(DATA LISTING)
========================================

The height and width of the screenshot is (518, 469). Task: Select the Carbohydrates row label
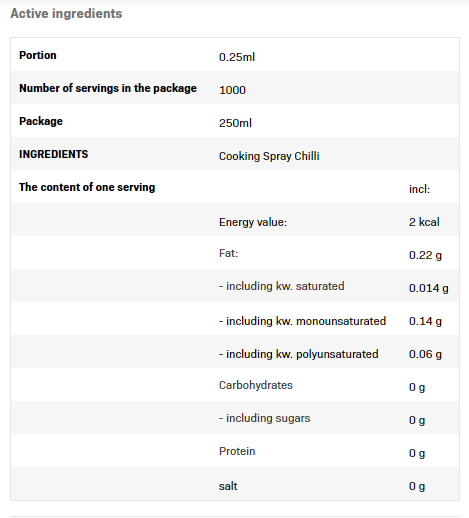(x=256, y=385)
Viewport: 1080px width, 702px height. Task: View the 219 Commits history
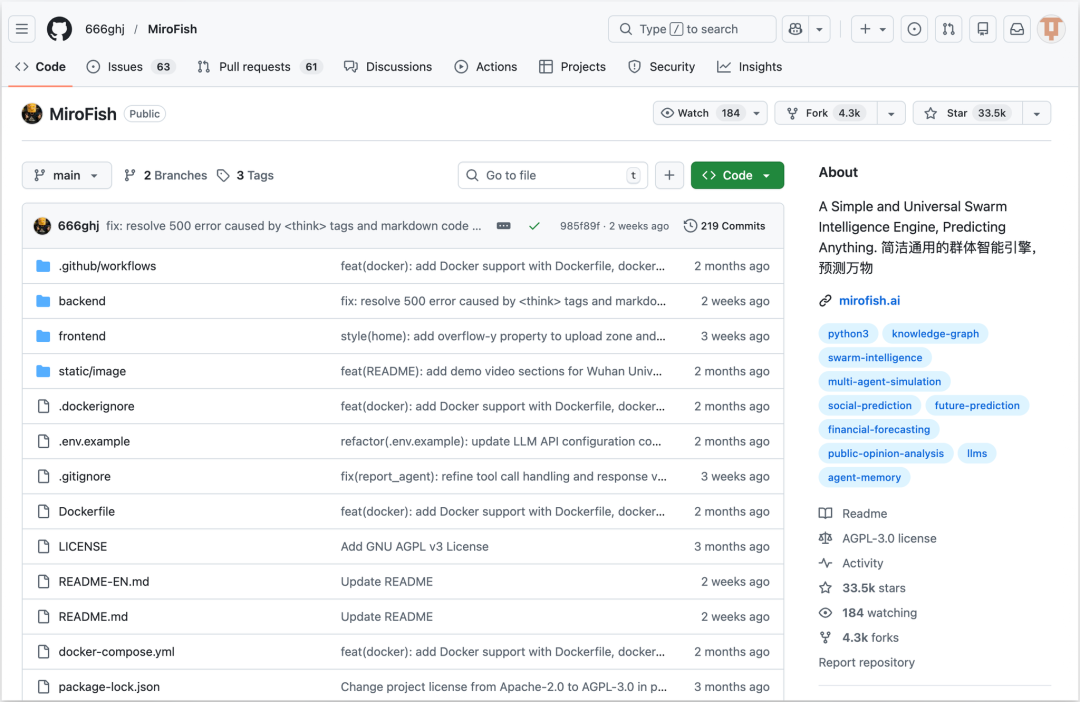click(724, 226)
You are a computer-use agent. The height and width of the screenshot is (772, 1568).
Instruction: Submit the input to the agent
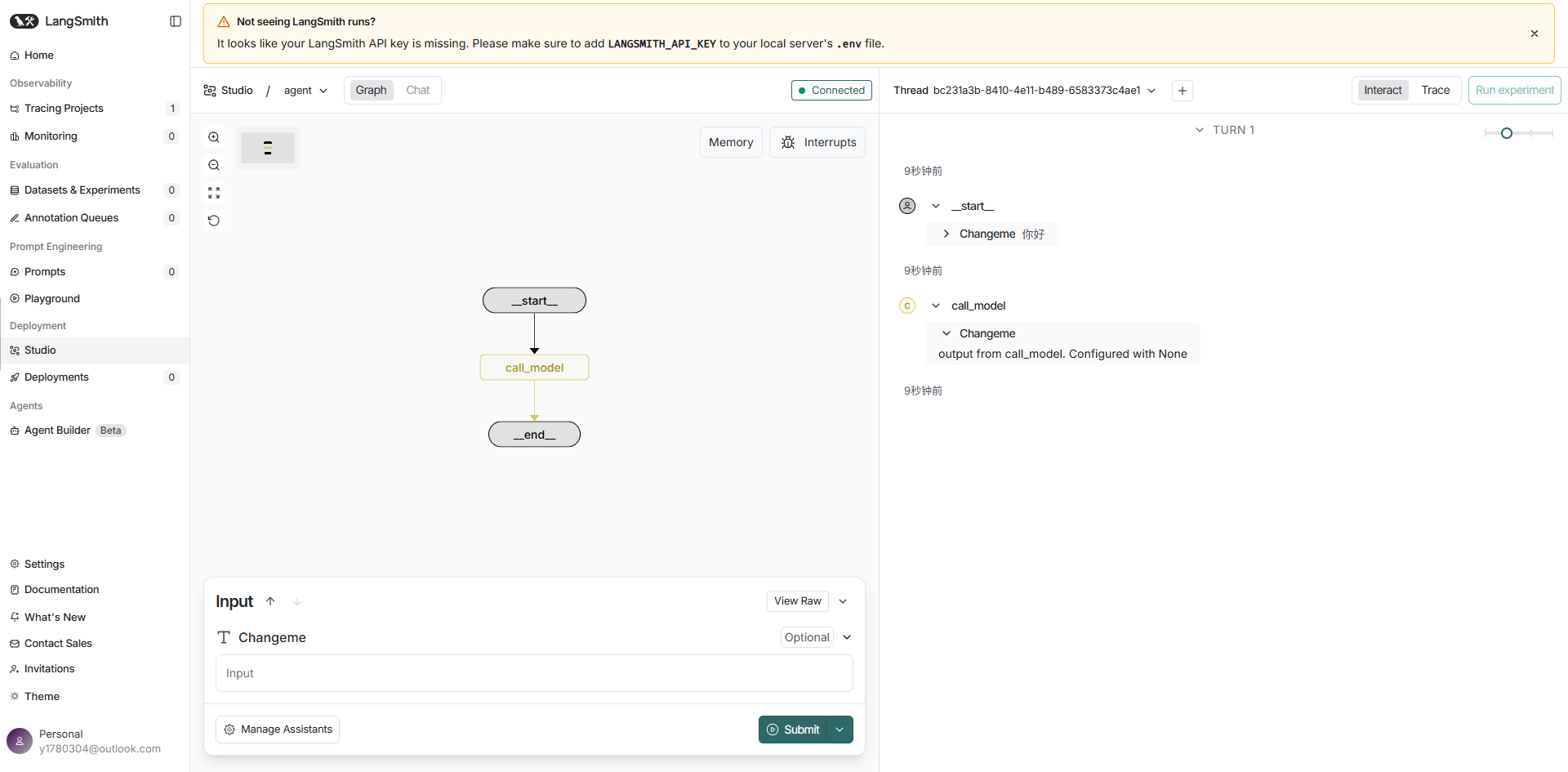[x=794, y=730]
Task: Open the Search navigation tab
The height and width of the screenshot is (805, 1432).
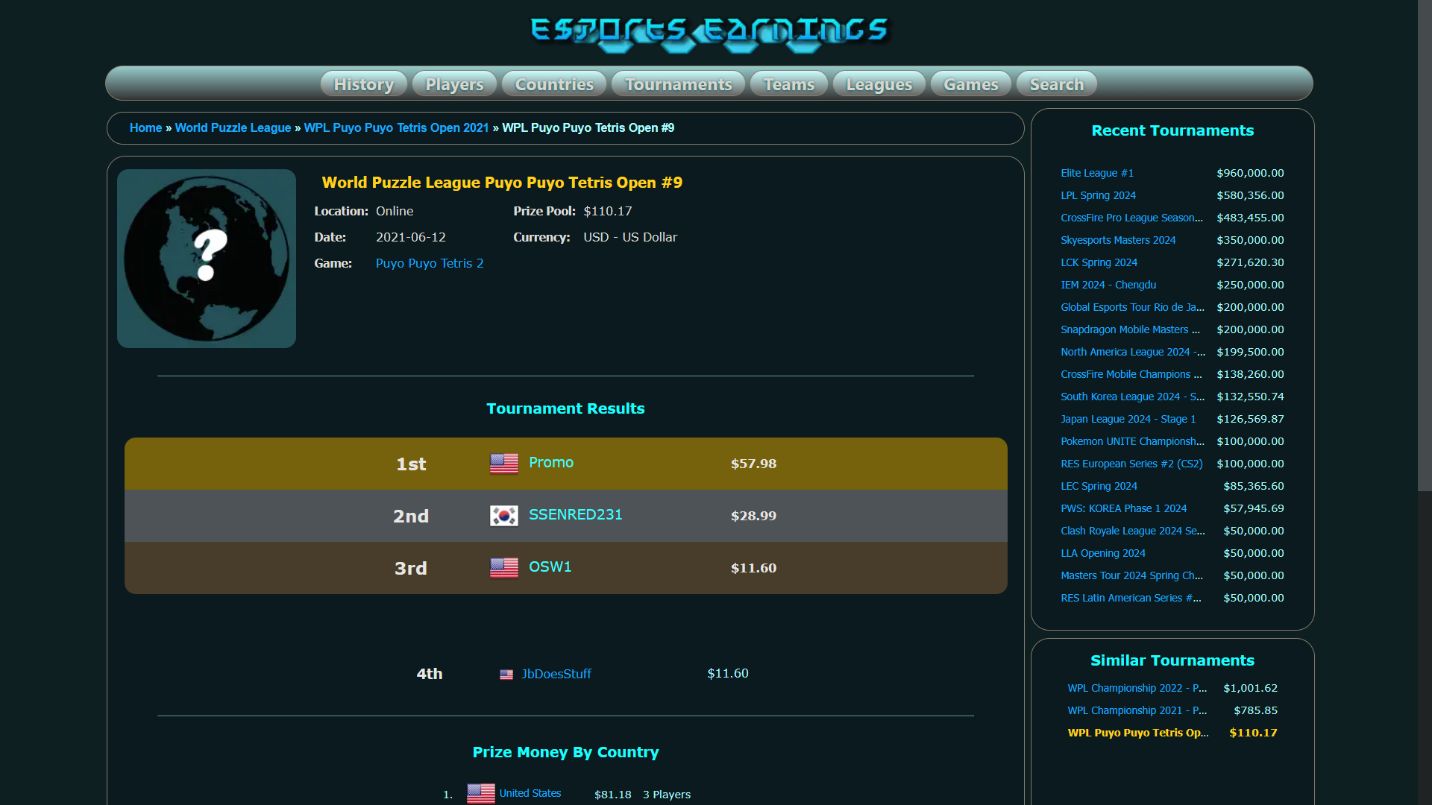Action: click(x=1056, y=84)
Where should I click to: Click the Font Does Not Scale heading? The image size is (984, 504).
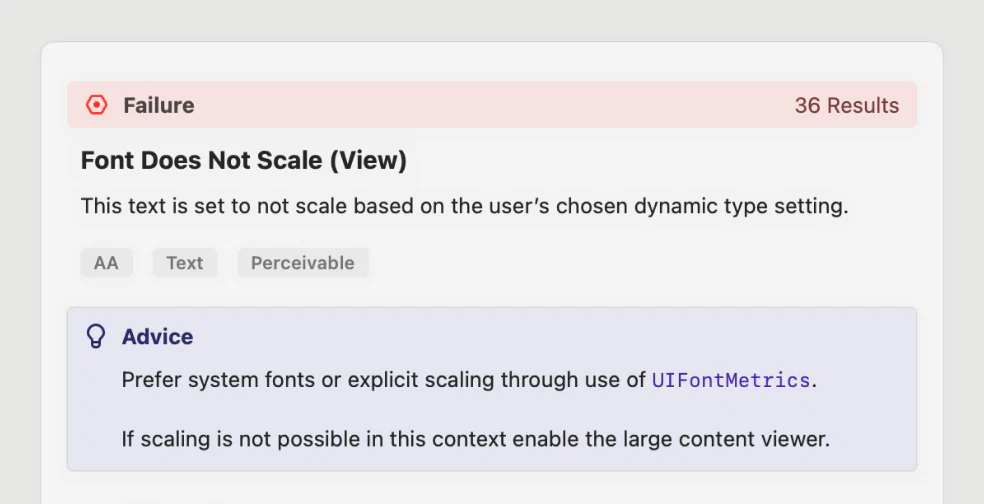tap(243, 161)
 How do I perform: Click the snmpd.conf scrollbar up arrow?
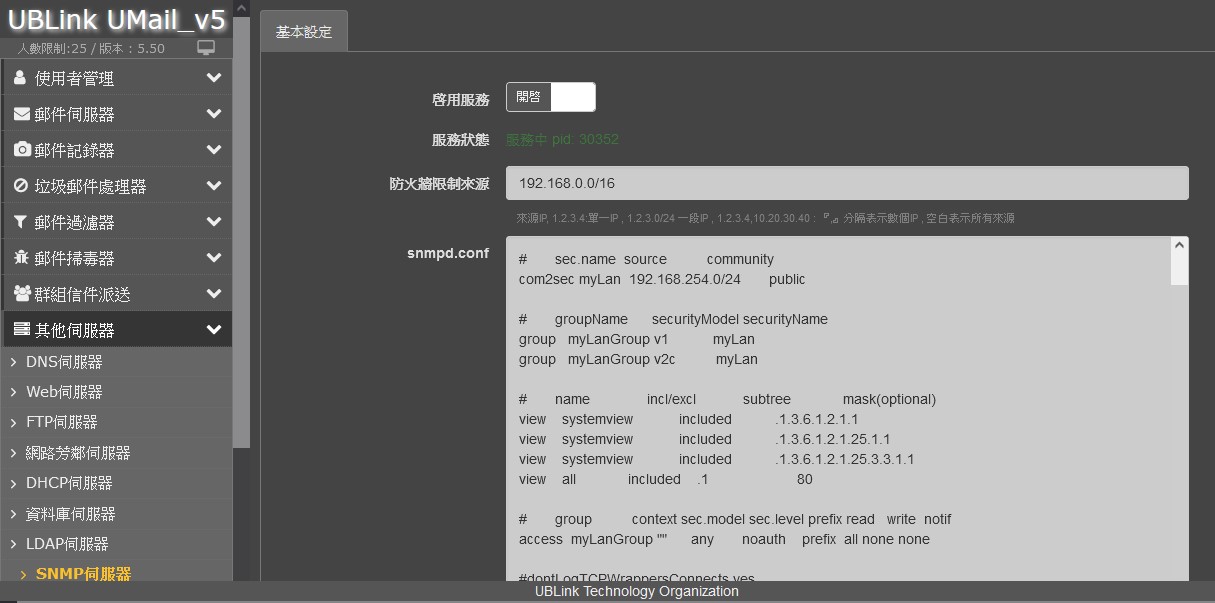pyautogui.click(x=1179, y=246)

========================================

(YOUR INSTRUCTIONS)
Copy exactly the lines from the line that contains "Where should I" through the last line of the records above, both ends included, but leave out the pictures.

(COMPLETED TASK)
Where should I click to: Click the Font Does Not Scale heading? The image size is (984, 504).
tap(243, 161)
 How do I perform: Click the snmpd.conf scrollbar up arrow?
pyautogui.click(x=1179, y=246)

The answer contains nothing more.